Certains de ces parlementaires se sont opposés à l’envoi de milliards de dollars d’aide à l’étranger sans les transférer au préalable vers la sécurité de la frontière américano-mexicaine.
Ces conservateurs ont également rejeté toute suggestion selon laquelle ils pourraient avoir été induits en erreur par Moscou.
Le président Joe Biden a déclaré mercredi dans un communiqué qu’il signerait immédiatement le paquet une fois qu’il serait approuvé par le Congrès “pour envoyer un message au monde : nous sommes aux côtés de nos amis”.
L’Ukraine dépend fortement des approvisionnements en armes des États-Unis et des Occidentaux pour continuer à tenir tête à la Russie, qui dispose d’une supériorité numérique et d’une artillerie abondante.
Des mois d’impasse au Congrès ont déjà eu de profondes répercussions sur le champ de bataille.
L’Ukraine est en infériorité numérique, sous-armée et obligée de battre en retraite en raison du rationnement des munitions et de la baisse du moral.
En février, les troupes ukrainiennes se sont retirées d’Avdiivka, une ville proche de Donetsk occupée par les Russes.

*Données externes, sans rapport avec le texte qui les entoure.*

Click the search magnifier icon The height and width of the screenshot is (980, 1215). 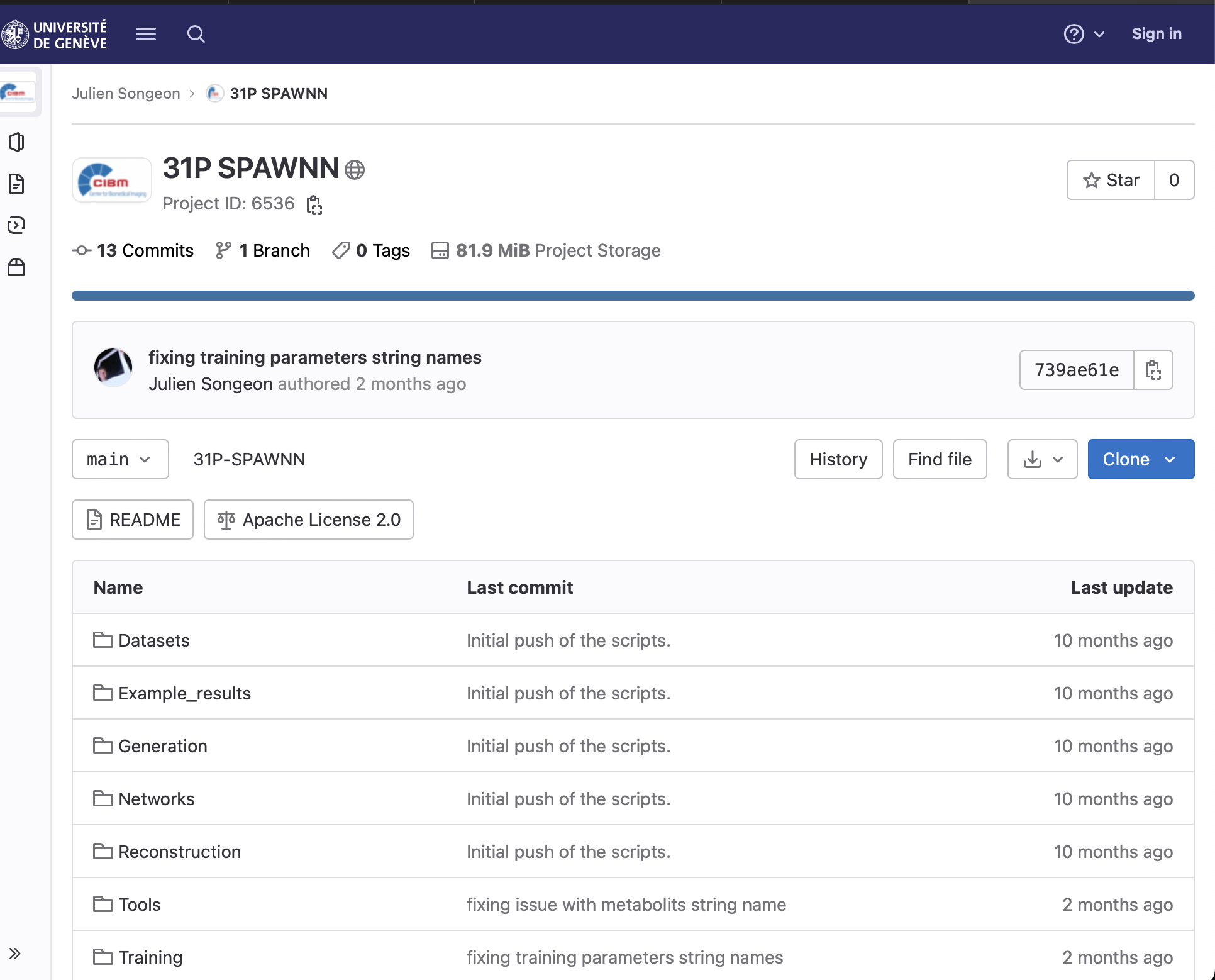(x=196, y=34)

Les Ukrainiens étaient là depuis 2014.
Oleksandr Tarnavskyi, un général qui a supervisé le retrait, a cité un avantage russe de 10 contre 1 en termes de munitions d’artillerie, et a déclaré que la retraite après des mois de combats était « la seule bonne solution ».
Zelensky a accusé un “déficit d’armes artificielles” et a appelé de toute urgence à davantage d’aide militaire pour éviter une situation “catastrophique”.

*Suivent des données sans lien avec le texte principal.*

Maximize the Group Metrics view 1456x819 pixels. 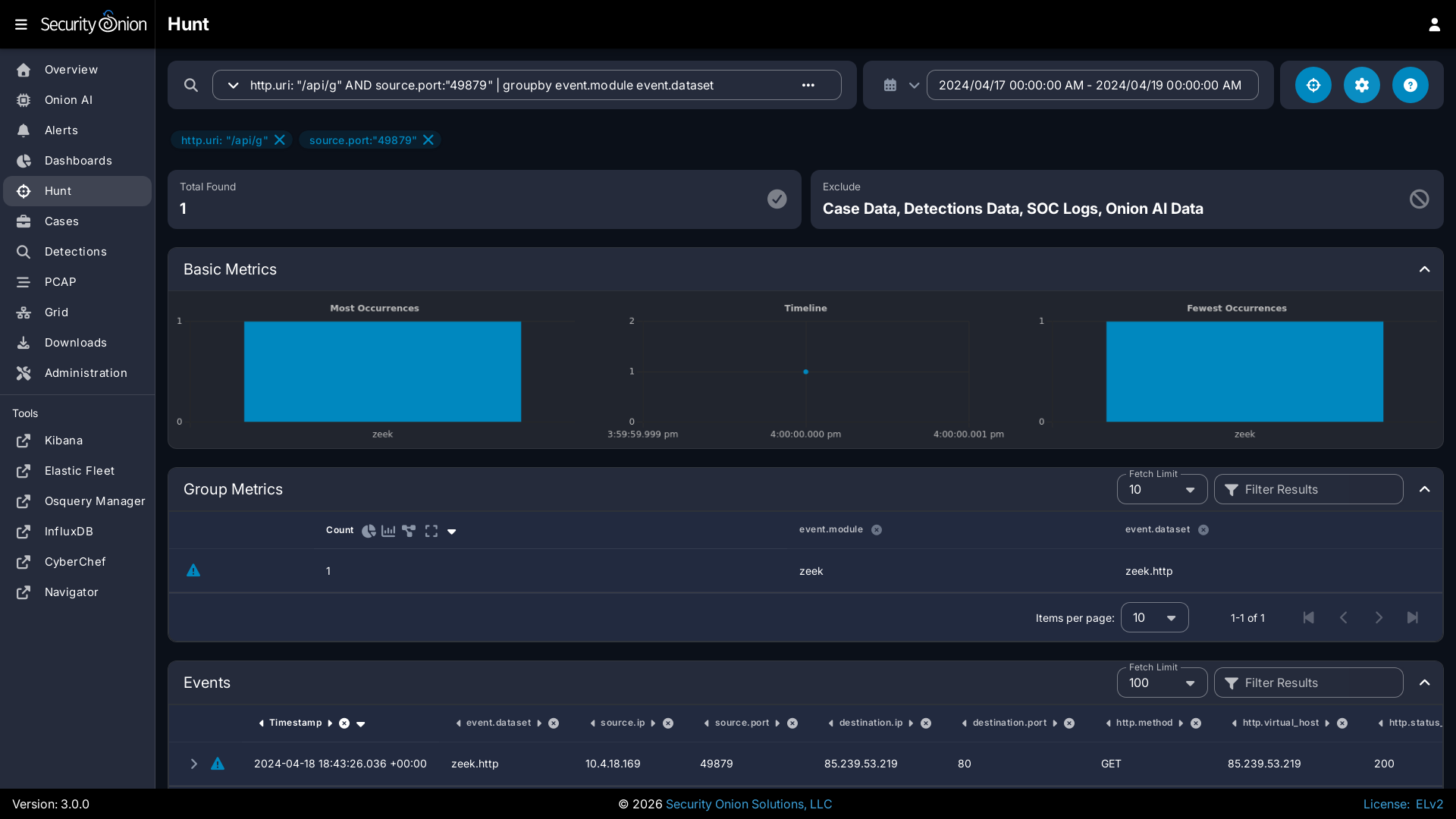[x=431, y=531]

Biden a attribué le retrait des troupes ukrainiennes à « une diminution de l’approvisionnement [de l’aide américaine] en raison de l’inaction du Congrès ».
La perte d’Avdiivka a été la plus lourde pour l’Ukraine depuis le retrait de ses troupes de Bakhmut en mai 2023.
Les deux retraits ont eu lieu après des mois de guerre d’usure, au cours desquels les forces russes ont détruit des bâtiments avec une artillerie massive et envoyé des milliers de soldats sur la ligne de front.
Le général Richard Barrons, ancien commandant du commandement des forces britanniques, a récemment déclaré qu’il craignait que l’Ukraine ne soit vaincue cette année si elle ne recevait pas d’armes et de munitions.
“Nous voyons la Russie attaquer sur la ligne de front, utilisant un avantage de cinq contre un en artillerie, en munitions et en excédent de personnel”, a-t-il déclaré.
“L’Ukraine peut avoir l’impression qu’elle ne peut pas gagner. Et quand elle en arrive à ce point, pourquoi les gens voudraient-ils se battre et mourir ?”
Les deux camps ont subi de lourdes pertes au cours des combats, mais l’augmentation des pertes a laissé l’Ukraine à court de population.
Plus tôt ce mois-ci, le gouvernement a abaissé l’âge de conscription de 27 à 25 ans dans le but de recruter des centaines de milliers de nouveaux soldats.
Zelensky a déclaré que 31 000 soldats ukrainiens ont été tués depuis 2022. Les responsables américains estiment cependant qu’au moins 70 000 sont morts et de nombreux autres sont blessés.
Une enquête de la BBC estime qu’au moins 50 000 soldats russes ont été tués. Des dizaines de milliers de personnes auraient été blessées.
La Russie a transformé sa base industrielle en une économie de guerre – consacrant 40 % de son budget national à l’armement, tout en concluant des accords avec l’Iran et la Corée du Nord pour acquérir des munitions, des missiles et des drones.